Another risk, according to Galperin, is that a hacker who has obtained your website ID and password can intercept a one-time passcode used in two-factor authentication (2FA) by monitoring your text messages.
“This is a really serious security risk,” Galperin warns. She recommends receiving 2FA notifications via an app such as Google Authenticator or Authy, or using a physical security key to authenticate access.
The FBI and CISA also advise people to configure their phones to automatically update operating systems.
“Most compromises of systems do not involve taking advantage of vulnerabilities that no one else knows about,” according to Galperin, and “often, the maker of the product has in fact figured out what the vulnerability is, fixed it and pushed out a patch in the form of a security update.”
How at risk are you?
You should be aware of your own “threat model” – a fundamental idea in computer security.
Hong thinks it comes down to three questions: What exactly are you trying to protect? How essential is it to you? And what precautions should you take to protect it?
If the most precious objects on your phone are family photos, he believes you shouldn’t be concerned about foreign hackers targeting you. What if you occasionally text about national or corporate secrets, or politically sensitive information?
“If you are in business, if you are a journalist, if you are somebody in contact with democracy protesters in Hong Kong or Shenzhen or Tibet, then you might want to assume that your phone calls and text messages are not safe from the Chinese government,” Galperin, who represents the EFF, adds.
Bad actors, such as cybercriminals, may have varied goals, Hong adds, “but if you just do a few relatively simple things, you can actually protect yourself from the vast majority of those kinds of threats.”
What are the hackers doing?
The FBI and CISA issued the alert two months after The Wall Street Journal reported that hackers linked to the Chinese government had breached systems that allow US law enforcement agencies to conduct electronic surveillance operations under the Communications Assistance for Law Enforcement Act (CALEA).
“These are for legitimate wiretaps that have been authorized by the courts,” Hong tells me. However, in the hands of hackers, he claims that the technologies may be used “to surveil communications and metadata for a large number of people.” And it appears that [the hackers’] primary aim is Washington, D.C.”
According to the FBI, the attack went far beyond the CALEA system, and the hackers continue to gain access to telecom networks. The United States has been working since late spring to assess the scope of their actions. This month, the Biden administration announced that at least eight telecommunications infrastructure businesses in the United States, and potentially more, had been compromised by Chinese hackers.
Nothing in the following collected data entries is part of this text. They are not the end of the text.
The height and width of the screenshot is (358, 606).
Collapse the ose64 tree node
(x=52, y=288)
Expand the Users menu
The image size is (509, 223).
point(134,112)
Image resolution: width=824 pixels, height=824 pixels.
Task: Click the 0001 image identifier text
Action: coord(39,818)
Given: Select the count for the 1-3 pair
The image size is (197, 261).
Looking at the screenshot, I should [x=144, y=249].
The FBI and CISA reported that the hackers stole a considerable amount of metadata. They stated that in far fewer occasions, the actual content of conversations and texts was targeted.
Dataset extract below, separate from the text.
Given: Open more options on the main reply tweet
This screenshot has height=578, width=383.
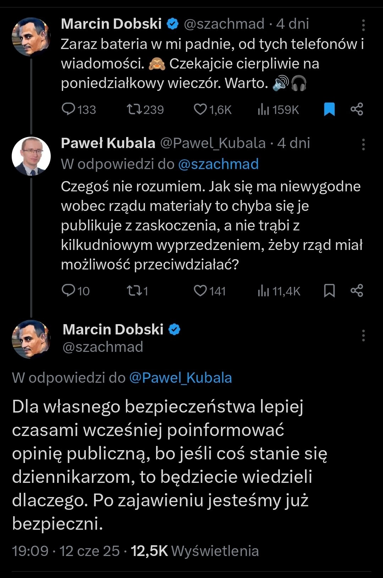Looking at the screenshot, I should point(363,336).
As agencies try to remove the hackers, the FBI urged Americans to adopt strong encryption — a shift from years of pushing on a “back door” for law enforcement to access communications, according to Galperin.
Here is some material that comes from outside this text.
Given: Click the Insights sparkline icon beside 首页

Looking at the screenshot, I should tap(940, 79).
The agencies also urge corporations to improve their security policies and collaborate with the government to make their networks more difficult to penetrate.
“The adversaries we face are tenacious and sophisticated, and working together is the best way to ensure eviction,” the top FBI official stated during the press briefing.
Concerning the risk to common customers, security experts such as Hong and Galperin believe that with large volumes of information passing between our phones, people should receive more assistance in safeguarding themselves.
“I think it’s really incumbent on software developers and these companies to have much better privacy and security by default,” Hong points out. “That way you don’t need a Ph.D. to really understand all the options and to be secure.”